Em 1944, foi realizada uma campanha feita por Jurandir Baddini Rocha do Jornal Cruzeiro do Sul, para fazer uma comissão para homenagear o centenário de Monsenhor João Soares com a criação de um busto de bronze. Essa comissão teve uma grande participação da população destacando-se: prefeito José Fernal, Monsenhor Francisco Cangro, Jurandir Baddini da Rocha, Doracy Amaral, Conego Luiz Castanho de Almeida, Frei Tadeu Strunk, Comendador Pereira Inácio, Severino Pereira da Silva, Joaquina Cunto Scarpa, Luiz Pinto Thomaz, Aníbal Ferreira Prestes, entre muitos outros.
No dia 8 de março, as comemorações se iniciaram com a realização de uma missa na catedral celebrada por Dom Aguirre, seguido por uma romaria até seu tumulo no Cemitério da Saudade finalizado com um discurso de professor Renato Sêneca Fleury.
Às 8 horas da noite foi inaugurado na Praça Cel.
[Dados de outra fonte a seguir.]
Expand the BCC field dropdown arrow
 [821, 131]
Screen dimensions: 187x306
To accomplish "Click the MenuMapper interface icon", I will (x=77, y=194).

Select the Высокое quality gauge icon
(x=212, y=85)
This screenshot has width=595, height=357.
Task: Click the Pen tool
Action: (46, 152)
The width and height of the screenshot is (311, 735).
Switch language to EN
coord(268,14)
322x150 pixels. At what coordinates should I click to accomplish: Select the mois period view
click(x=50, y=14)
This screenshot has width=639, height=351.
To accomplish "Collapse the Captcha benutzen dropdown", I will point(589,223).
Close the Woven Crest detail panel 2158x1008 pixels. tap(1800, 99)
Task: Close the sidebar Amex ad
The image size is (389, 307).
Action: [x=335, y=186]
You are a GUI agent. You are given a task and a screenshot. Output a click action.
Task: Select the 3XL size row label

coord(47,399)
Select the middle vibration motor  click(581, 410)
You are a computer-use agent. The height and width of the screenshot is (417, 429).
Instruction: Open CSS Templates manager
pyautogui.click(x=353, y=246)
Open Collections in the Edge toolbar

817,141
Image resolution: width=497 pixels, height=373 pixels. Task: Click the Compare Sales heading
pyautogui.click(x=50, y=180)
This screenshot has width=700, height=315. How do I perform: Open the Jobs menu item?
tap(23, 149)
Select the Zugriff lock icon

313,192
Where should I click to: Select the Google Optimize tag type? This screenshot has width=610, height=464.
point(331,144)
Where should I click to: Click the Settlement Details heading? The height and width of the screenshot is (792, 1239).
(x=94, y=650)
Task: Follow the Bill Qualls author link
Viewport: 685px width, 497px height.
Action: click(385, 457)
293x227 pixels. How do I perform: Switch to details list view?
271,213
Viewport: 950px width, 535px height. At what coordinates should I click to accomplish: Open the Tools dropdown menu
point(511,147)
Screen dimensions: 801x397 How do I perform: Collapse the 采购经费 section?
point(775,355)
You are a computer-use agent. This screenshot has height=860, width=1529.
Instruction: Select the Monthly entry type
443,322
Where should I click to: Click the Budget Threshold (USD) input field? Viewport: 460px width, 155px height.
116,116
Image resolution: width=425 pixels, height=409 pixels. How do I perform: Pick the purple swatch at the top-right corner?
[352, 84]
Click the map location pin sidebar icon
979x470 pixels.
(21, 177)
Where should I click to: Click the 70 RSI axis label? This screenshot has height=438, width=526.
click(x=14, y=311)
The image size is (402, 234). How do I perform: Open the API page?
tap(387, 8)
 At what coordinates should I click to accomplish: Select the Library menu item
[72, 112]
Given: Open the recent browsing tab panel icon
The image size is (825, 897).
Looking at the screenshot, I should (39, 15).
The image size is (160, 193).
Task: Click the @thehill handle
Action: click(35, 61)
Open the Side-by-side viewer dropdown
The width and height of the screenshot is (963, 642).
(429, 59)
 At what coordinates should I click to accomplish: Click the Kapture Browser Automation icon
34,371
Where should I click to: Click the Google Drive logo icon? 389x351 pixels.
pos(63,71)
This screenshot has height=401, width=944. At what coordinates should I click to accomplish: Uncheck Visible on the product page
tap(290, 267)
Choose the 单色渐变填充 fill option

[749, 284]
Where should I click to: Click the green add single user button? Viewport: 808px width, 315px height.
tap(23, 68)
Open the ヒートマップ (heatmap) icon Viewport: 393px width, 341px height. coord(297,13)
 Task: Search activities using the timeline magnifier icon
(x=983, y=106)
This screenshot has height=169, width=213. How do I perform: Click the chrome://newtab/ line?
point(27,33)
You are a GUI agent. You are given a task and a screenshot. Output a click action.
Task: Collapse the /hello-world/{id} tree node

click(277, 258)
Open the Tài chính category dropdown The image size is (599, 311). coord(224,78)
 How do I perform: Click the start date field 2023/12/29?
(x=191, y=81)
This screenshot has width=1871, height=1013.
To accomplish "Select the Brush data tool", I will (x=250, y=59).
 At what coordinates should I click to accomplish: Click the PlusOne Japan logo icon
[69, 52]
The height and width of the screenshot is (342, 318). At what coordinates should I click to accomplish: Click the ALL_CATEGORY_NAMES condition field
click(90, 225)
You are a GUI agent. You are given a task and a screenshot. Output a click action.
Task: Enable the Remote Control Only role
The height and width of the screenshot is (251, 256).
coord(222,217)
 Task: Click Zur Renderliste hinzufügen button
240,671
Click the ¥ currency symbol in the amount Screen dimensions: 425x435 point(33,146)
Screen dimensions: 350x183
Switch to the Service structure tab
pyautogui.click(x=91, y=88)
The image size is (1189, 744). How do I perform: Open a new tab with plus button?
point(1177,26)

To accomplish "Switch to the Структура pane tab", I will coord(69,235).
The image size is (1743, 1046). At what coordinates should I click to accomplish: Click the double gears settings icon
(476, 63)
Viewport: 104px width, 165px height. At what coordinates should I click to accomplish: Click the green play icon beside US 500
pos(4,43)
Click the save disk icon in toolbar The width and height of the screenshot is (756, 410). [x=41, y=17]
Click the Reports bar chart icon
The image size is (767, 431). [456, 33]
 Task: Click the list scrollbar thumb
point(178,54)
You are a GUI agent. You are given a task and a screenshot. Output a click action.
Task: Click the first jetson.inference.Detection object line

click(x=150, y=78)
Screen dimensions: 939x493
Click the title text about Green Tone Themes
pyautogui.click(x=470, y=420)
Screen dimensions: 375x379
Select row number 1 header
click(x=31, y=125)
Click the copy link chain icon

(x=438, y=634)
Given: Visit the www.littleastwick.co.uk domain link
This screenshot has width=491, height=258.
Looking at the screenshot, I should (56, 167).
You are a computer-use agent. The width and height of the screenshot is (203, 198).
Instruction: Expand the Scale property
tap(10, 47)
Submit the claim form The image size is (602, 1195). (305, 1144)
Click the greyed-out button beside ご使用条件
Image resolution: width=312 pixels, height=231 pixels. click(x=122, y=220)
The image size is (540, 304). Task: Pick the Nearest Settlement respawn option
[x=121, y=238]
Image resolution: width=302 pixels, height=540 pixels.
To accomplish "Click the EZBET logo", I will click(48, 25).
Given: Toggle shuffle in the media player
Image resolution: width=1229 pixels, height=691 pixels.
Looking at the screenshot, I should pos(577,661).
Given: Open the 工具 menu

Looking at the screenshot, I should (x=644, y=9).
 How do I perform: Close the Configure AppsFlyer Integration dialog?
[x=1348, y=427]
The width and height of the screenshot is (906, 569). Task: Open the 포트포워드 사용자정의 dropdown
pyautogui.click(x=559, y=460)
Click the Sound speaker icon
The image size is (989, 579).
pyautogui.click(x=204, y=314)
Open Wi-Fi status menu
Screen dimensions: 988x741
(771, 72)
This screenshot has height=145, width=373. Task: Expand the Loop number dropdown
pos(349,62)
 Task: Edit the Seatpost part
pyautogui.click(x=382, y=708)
Fernando Prestes o busto que foi confeccionado pelo escultor Ernesto Biancalana, com discursos do professor Jorge Moises Betti e do prefeito José Fernal. Esse busto tinha em sua base duas placas sendo a primeira com uma parte da pintura de Carlos de Servi, que citamos anteriormente, a segunda sobre com dizeres sobre homenagem do centenário e data da inauguração.
O local onde foi instalado o monumento é próximo aonde existia o relógio de sol, feito em Ipanema e que hoje se encontra na Uniso da Rodovia Raposo Tavares.
Durante a reforma da praça central em 1985, o busto foi realocado para a Rua Carlos Gomes, próximo a Rua Padre Luiz em frente ao jardim atrás da catedral. Em 2003 foi retirado novamente da praça por uma nova reforma, mas dessa vez só retornou para a praça em 2011.
Durante esse período, em 2004, houve a possibilidade de colocado entre as ruas da Penha e Monsenhor João Soares, mas os riscos de vandalismo e acidente, tornando a possibilidade inviável.
Retornando para praça recebeu uma nova placa sobre o centenário, mas não encontramos nenhuma informação sobre a placa com a pintura de Carlos de Servi que não foi recolocada.
O Arcebispo Dom Duarte Leopoldo e Silva que foi aluno de Monsenhor João Soares também erigiu um busto de bronze em sua homenagem o colocando no jardim do Seminário Central do Ipiranga em São Paulo, mas não conseguimos confirmar o atual paradeiro desse busto.
Na década de 40, Sorocaba ganhou o Grupo Escolar “Monsenhor João Soares” na Avenida General Carneiro, atualmente o grupo escolar se tornou uma escola estadual com uma nova localização na Vila Lucy com fundos para Avenida Afonso Vergueiro.
Curiosidade 1: Conta-se que o monsenhor recebeu um envelope fechado de uma doação referente a um batismo de uma criança rica e que colocou no bolso , sendo depois abordado por uma pobre mulher que ali pedia ajuda. Na hora entregou o envelope tinha. Assustada com a pequena fortuna que tinha dentro do envelope, a pedinte quis devolver para ele, que recusou a devolução e nem quis saber quanto havia, pois não tinha feito por engano.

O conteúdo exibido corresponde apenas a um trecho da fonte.